FIG. 4 is a schematic configuration diagram of a conventional solid-state color imaging device.

FIG. 5 is a diagram for explaining an operation of expanding the dynamic range of the solid-state color imaging device in FIG.

FIG. 6 is a diagram showing an arrangement example of color filters on a CCD image sensor.

FIG. 7 is a diagram for explaining that a dynamic range of a color signal component in a CCD image pickup output signal is narrowed in a conventional solid-state color image pickup device.
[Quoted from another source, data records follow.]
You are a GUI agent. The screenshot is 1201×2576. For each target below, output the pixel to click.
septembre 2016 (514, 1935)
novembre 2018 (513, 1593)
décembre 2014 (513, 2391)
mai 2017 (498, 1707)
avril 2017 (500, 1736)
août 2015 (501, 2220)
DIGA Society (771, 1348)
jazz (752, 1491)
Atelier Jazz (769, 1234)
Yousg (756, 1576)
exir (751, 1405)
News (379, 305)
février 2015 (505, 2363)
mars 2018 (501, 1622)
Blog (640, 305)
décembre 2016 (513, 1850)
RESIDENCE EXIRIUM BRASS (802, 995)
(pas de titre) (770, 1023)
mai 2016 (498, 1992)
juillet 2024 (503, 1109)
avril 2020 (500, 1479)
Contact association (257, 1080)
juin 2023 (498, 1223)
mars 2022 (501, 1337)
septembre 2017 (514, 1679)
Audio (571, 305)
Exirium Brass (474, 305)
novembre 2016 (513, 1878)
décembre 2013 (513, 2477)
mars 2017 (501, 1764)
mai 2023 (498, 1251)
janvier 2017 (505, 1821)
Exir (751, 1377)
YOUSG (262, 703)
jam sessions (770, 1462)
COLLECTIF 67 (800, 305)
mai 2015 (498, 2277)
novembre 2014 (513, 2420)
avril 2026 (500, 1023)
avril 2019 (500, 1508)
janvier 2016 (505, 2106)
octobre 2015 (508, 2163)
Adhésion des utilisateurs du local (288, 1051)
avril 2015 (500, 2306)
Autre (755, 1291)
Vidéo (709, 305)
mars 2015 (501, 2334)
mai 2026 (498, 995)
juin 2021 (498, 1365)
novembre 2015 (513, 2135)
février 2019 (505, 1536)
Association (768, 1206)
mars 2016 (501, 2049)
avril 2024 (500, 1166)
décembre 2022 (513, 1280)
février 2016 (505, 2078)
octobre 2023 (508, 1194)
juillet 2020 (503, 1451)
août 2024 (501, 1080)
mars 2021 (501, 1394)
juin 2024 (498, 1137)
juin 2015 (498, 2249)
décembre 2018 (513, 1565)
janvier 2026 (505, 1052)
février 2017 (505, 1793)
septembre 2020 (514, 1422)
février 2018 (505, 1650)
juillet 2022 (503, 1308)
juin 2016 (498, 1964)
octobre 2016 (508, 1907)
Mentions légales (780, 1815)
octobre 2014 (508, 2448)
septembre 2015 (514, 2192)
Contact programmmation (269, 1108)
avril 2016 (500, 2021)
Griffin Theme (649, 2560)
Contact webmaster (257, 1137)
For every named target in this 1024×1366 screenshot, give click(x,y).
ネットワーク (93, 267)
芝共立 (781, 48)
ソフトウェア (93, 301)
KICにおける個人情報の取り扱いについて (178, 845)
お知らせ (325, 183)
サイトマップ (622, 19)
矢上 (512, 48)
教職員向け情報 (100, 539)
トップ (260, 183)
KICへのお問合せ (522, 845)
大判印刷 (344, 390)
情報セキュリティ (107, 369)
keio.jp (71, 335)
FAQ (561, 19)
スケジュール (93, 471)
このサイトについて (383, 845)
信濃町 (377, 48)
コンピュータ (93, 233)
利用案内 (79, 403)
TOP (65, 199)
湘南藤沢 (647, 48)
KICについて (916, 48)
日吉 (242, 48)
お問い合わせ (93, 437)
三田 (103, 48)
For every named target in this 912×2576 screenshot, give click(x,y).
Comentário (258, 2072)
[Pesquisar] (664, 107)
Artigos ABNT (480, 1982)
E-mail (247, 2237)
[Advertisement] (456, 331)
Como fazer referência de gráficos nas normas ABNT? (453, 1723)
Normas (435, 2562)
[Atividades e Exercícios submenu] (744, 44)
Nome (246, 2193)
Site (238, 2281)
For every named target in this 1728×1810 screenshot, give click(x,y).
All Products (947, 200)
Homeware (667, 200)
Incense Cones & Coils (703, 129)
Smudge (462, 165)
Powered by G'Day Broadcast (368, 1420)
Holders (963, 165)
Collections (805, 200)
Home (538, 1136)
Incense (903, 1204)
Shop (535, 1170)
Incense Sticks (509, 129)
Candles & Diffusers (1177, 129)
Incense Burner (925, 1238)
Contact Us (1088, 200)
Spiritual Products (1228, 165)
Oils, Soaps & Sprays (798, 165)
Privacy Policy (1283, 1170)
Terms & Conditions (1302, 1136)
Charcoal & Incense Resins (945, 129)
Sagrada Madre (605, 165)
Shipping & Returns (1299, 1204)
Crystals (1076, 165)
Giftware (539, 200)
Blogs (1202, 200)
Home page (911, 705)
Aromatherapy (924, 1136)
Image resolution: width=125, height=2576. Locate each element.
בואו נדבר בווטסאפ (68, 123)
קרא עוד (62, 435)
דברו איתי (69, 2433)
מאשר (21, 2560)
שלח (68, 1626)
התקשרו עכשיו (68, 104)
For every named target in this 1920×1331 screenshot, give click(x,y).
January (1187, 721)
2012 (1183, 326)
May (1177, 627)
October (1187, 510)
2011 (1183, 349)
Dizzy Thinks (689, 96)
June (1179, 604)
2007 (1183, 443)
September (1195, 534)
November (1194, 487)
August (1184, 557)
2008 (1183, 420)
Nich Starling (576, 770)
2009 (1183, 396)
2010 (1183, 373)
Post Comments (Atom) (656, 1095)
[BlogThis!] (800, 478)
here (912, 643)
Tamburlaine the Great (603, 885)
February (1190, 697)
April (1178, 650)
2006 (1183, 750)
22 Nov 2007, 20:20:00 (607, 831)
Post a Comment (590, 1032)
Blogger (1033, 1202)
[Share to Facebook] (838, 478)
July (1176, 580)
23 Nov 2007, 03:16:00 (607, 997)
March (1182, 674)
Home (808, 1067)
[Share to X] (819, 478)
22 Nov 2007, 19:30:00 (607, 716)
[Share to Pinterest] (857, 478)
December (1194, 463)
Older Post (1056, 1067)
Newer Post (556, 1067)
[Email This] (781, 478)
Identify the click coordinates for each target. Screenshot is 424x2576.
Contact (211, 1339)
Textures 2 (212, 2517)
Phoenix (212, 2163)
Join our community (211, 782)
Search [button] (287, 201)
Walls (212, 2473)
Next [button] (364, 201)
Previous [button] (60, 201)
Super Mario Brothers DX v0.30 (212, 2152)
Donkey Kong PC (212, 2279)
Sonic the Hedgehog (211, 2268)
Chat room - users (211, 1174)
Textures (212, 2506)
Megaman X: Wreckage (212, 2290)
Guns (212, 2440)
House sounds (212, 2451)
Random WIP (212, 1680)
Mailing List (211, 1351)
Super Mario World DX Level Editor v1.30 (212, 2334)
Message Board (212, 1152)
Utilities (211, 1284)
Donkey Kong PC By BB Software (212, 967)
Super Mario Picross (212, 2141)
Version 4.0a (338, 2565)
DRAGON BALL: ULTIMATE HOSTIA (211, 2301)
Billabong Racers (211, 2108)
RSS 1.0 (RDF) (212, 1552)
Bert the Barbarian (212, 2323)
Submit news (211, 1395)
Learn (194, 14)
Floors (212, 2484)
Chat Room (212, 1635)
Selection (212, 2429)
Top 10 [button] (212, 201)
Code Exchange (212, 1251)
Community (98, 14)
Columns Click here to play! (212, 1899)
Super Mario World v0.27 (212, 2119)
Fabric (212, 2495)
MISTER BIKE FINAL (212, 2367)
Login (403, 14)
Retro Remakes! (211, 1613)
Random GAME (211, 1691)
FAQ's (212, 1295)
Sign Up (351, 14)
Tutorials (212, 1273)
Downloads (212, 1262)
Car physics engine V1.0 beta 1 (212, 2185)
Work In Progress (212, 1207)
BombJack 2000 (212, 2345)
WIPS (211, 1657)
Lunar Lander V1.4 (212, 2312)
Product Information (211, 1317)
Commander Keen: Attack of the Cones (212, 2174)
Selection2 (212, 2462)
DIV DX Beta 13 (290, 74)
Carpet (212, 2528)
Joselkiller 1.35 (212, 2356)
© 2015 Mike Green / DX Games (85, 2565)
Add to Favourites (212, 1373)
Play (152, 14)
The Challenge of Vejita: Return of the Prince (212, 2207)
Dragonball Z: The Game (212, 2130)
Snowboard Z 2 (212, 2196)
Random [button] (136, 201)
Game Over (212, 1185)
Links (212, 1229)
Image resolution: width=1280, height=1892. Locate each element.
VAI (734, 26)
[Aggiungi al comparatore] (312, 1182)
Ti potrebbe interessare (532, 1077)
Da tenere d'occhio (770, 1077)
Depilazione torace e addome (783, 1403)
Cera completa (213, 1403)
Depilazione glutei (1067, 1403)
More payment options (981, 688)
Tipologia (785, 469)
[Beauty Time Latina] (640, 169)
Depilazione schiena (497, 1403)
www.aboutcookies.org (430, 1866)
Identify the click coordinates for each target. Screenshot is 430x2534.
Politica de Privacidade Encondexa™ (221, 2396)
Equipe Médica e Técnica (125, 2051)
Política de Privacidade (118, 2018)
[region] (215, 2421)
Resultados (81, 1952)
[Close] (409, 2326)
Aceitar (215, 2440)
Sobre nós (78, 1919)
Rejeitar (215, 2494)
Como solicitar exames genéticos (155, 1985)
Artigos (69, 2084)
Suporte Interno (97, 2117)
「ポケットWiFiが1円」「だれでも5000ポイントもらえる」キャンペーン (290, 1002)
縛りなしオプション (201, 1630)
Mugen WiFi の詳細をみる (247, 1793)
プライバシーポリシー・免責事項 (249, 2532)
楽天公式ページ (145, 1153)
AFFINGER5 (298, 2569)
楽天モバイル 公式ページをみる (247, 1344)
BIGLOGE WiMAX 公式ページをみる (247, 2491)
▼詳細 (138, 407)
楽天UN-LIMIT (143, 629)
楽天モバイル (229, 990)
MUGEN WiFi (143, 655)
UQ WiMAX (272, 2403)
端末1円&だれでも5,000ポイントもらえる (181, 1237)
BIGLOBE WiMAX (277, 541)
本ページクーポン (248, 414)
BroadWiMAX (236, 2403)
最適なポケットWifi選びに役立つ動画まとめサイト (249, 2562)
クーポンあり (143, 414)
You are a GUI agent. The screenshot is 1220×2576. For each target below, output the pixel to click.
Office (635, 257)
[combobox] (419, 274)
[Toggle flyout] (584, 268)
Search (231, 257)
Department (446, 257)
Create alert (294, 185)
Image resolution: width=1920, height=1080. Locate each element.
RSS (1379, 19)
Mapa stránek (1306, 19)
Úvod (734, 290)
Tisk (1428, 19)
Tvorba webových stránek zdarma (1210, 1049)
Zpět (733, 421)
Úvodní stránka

FIG. 8 is a diagram for explaining that a dynamic range of a color signal component in a CCD image pickup output signal is narrowed in a conventional solid-state color image pickup device.

[Explanation of symbols]

 11 ... Imaging lens 12 ... Solid-state imaging device 13 ... CCD drive circuit 14 ... Pulse generation circuit 16 ... Preamplifier 17 ... A / D converter 18, 19, 20 ... Frame memory 23 ... Data switching determination circuit 21, 22, 28 ... Switch Circuit 24 ... Color signal matrix circuit 31 ... Luminance signal synthesizing circuit

Claims (2)

[Claims] 1. A solid-state color imaging method for relatively widening a dynamic range of a video signal output according to the light intensity of an input optical image by using an imaging signal having at least two kinds of photosensitivity. , A first image pickup signal having a relatively high light intensity and a second image pickup signal having a relatively low light sensitivity are obtained in a time division manner from the solid-state image pickup element, and a color signal component is obtained using the first image pickup signal. When saturation is detected, switching is performed so as to obtain a third image pickup signal having a photosensitivity lower than that of the second image pickup signal instead of the first video signal. The color component reproduction process using the image pickup signal of 10 is switched to the color component reproduction process using the second and third image pickup signals, and the saturation of the color signal component is detected in the luminance component reproduction process. The first at the previous time The imaging signal may be held a predetermined period, the solid-state color imaging method characterized by continuing the reproduction processing using the second image pickup signal and the delayed first image signals. 2. An image pickup section capable of arbitrarily obtaining first, intermediate, second and low third image pickup signals having relatively high photosensitivity, and a first image pickup section for delaying the first image pickup signal. Memory, the second
A second memory for delaying the image pickup signal, a third memory capable of capturing and non-capturing the first image pickup signal, and an output signal of the first memory to detect a saturation level of a color signal. Determination means, a brightness reproduction processing unit that reproduces a brightness component using the output signal from the second memory and the output signal from the first or third memory, the first memory and the first memory. And a color reproduction processing unit that reproduces a color component using an output signal from the second memory, and when the determination unit does not detect a saturation level of the color signal, the first and second image pickup units are provided to the image pickup unit. A state in which an image pickup signal is obtained, a state in which the brightness reproduction processing unit uses the first and second image pickup signals are set, and the first image pickup signal is loaded into the third memory to store a color signal. When a level that saturates is detected, The image pickup unit is switched to a state in which the second image pickup signal and the third image pickup signal are obtained, the dynamic range of color reproducibility in the color reproduction processing unit is expanded, and the input of the third memory is turned off. However, the luminance reproduction processing section is provided with a switching means for switching so that the output signals of the third memory and the second memory are introduced and maintaining the continuity of the dynamic range of the luminance signal. Solid-state color image pickup device.